■ Written instruction ■
Reproduce the records from the line with "You are a computer-use" up to and including the line with "Open more options on last row", requests included, shifting each coordinate in the answers by adding 28 to it. Leave the pictures out of your answer.

■ Extracted entries ■
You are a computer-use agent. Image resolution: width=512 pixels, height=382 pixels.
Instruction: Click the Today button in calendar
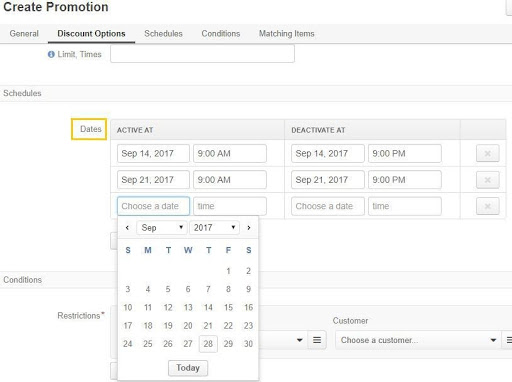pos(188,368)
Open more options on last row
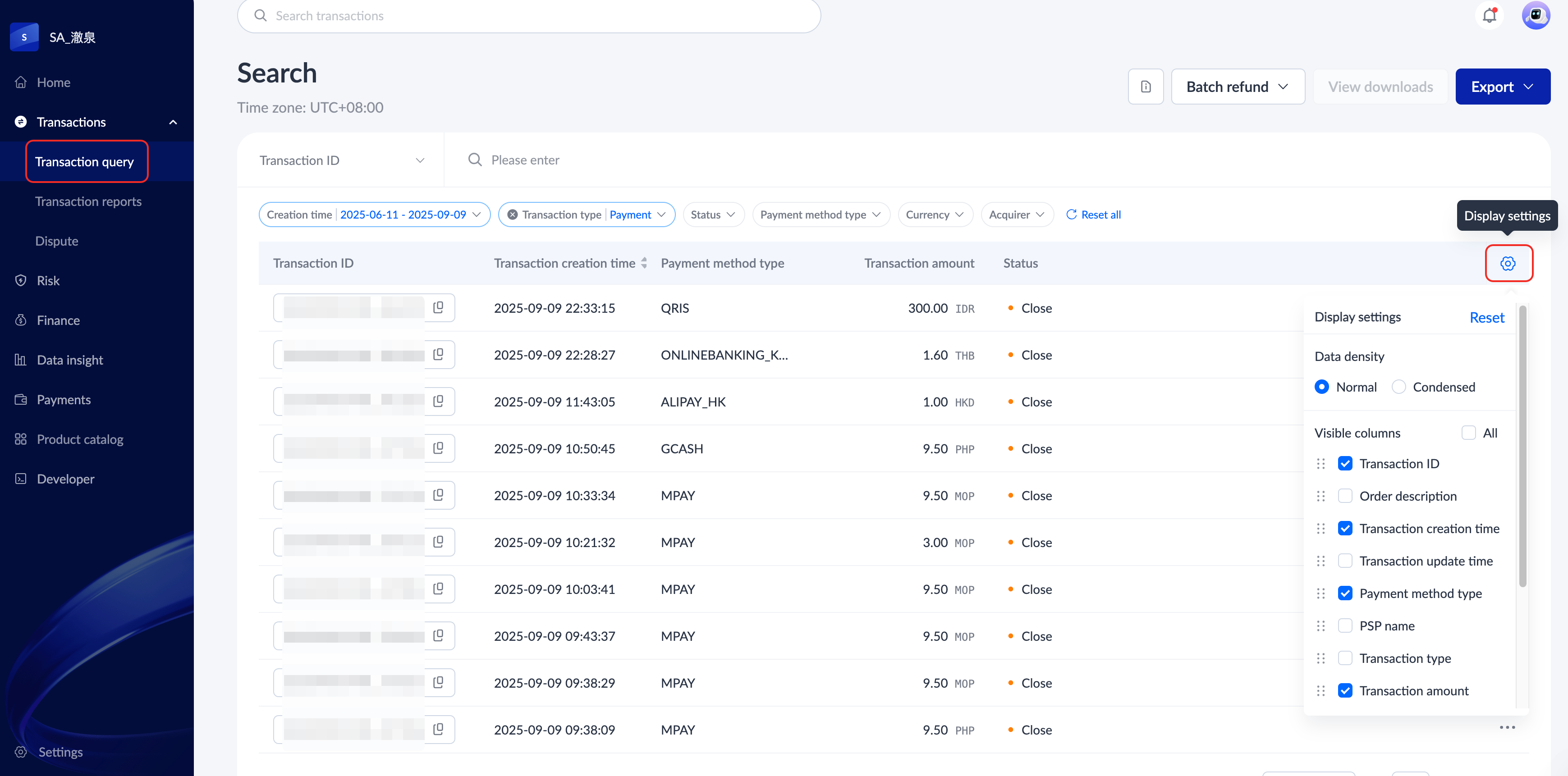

...

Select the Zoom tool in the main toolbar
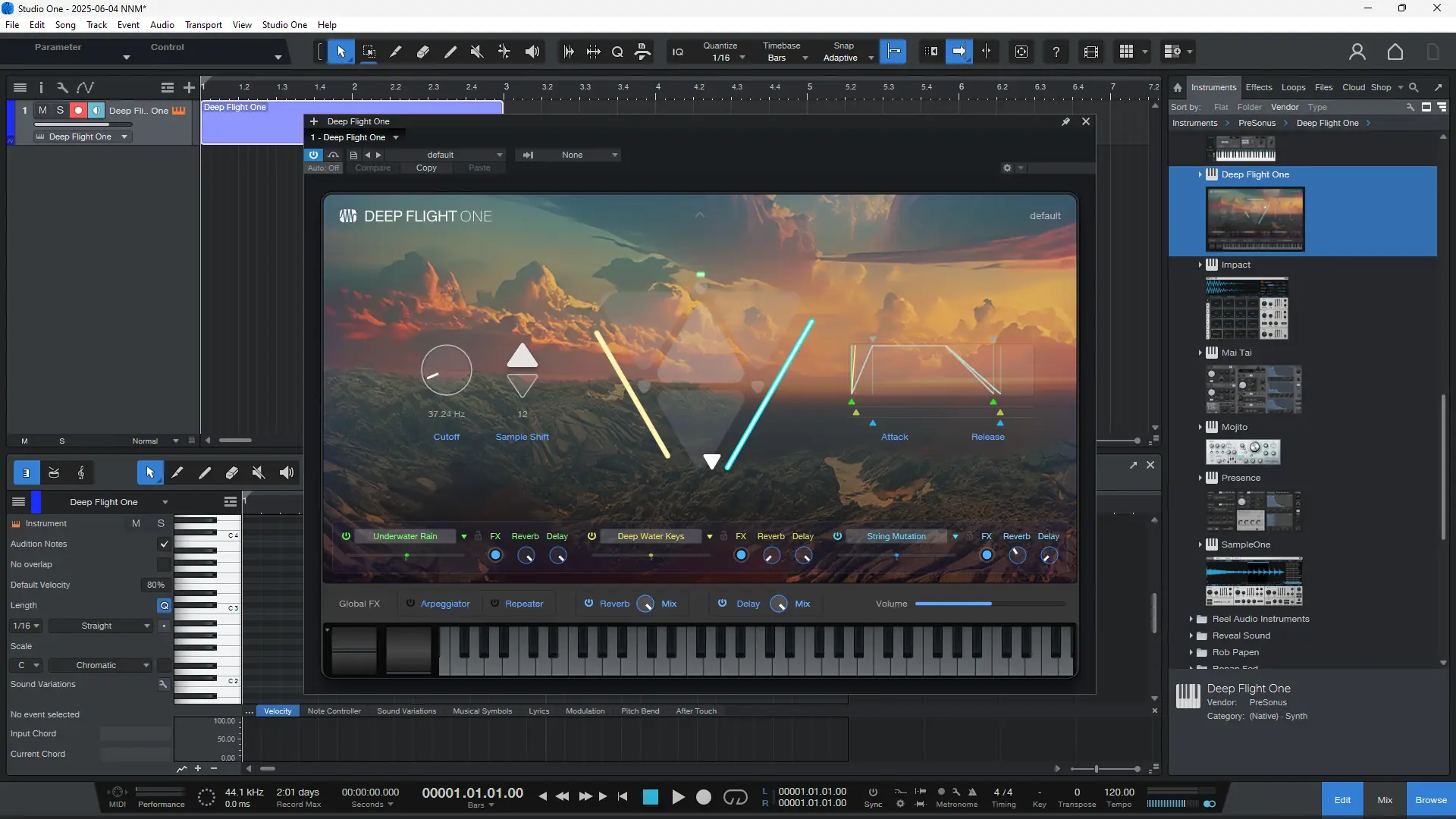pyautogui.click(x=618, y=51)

■ Reply to the task ■
You are a computer-use agent. Image resolution: width=512 pixels, height=382 pixels.
Instruction: Click the Today button in calendar
pos(216,396)
Open more options on last row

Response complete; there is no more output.